'''
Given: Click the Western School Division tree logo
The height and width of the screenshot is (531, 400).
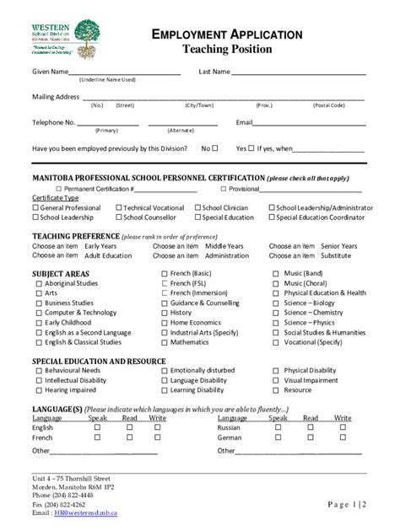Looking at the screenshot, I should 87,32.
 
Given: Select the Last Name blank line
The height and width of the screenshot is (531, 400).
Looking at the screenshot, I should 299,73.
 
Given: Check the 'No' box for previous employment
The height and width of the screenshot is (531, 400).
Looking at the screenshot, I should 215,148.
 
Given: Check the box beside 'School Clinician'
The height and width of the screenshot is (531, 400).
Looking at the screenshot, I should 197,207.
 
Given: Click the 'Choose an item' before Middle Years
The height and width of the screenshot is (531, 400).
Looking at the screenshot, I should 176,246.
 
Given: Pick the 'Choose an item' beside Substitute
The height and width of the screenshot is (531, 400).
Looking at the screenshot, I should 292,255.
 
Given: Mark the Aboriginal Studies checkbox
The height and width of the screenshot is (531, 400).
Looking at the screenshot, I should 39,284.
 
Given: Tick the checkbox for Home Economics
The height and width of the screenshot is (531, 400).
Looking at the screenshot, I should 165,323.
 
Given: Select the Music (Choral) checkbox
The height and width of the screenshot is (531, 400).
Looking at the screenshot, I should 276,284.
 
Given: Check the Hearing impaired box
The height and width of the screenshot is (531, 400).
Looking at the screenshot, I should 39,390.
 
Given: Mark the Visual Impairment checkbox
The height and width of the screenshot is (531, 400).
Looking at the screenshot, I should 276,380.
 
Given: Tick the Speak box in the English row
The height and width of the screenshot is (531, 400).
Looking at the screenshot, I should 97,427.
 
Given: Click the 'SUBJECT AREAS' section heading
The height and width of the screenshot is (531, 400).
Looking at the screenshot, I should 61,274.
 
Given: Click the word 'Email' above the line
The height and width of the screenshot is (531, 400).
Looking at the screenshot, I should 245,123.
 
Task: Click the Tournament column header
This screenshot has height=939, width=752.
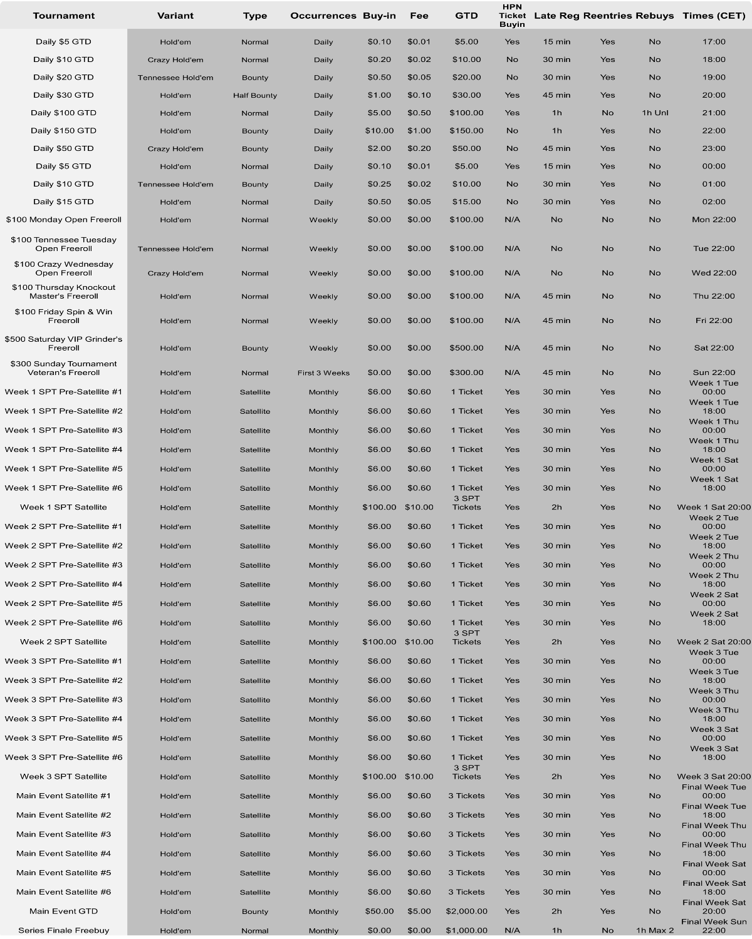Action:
'''
* やること:
上のデータの先頭から「Looking at the screenshot, I should 276,284.」を含む行まで、両端の行も含めて一字一句そのまま書き写してください。画像は答えに入れないでください。

* 出力内容:
Given: Click the Western School Division tree logo
The height and width of the screenshot is (531, 400).
Looking at the screenshot, I should 87,32.
 
Given: Select the Last Name blank line
The height and width of the screenshot is (531, 400).
Looking at the screenshot, I should 299,73.
 
Given: Check the 'No' box for previous employment
The height and width of the screenshot is (531, 400).
Looking at the screenshot, I should 215,148.
 
Given: Check the box beside 'School Clinician'
The height and width of the screenshot is (531, 400).
Looking at the screenshot, I should 197,207.
 
Given: Click the 'Choose an item' before Middle Years
The height and width of the screenshot is (531, 400).
Looking at the screenshot, I should 176,246.
 
Given: Pick the 'Choose an item' beside Substitute
The height and width of the screenshot is (531, 400).
Looking at the screenshot, I should 292,255.
 
Given: Mark the Aboriginal Studies checkbox
The height and width of the screenshot is (531, 400).
Looking at the screenshot, I should 39,284.
 
Given: Tick the checkbox for Home Economics
The height and width of the screenshot is (531, 400).
Looking at the screenshot, I should 165,323.
 
Given: Select the Music (Choral) checkbox
The height and width of the screenshot is (531, 400).
Looking at the screenshot, I should 276,284.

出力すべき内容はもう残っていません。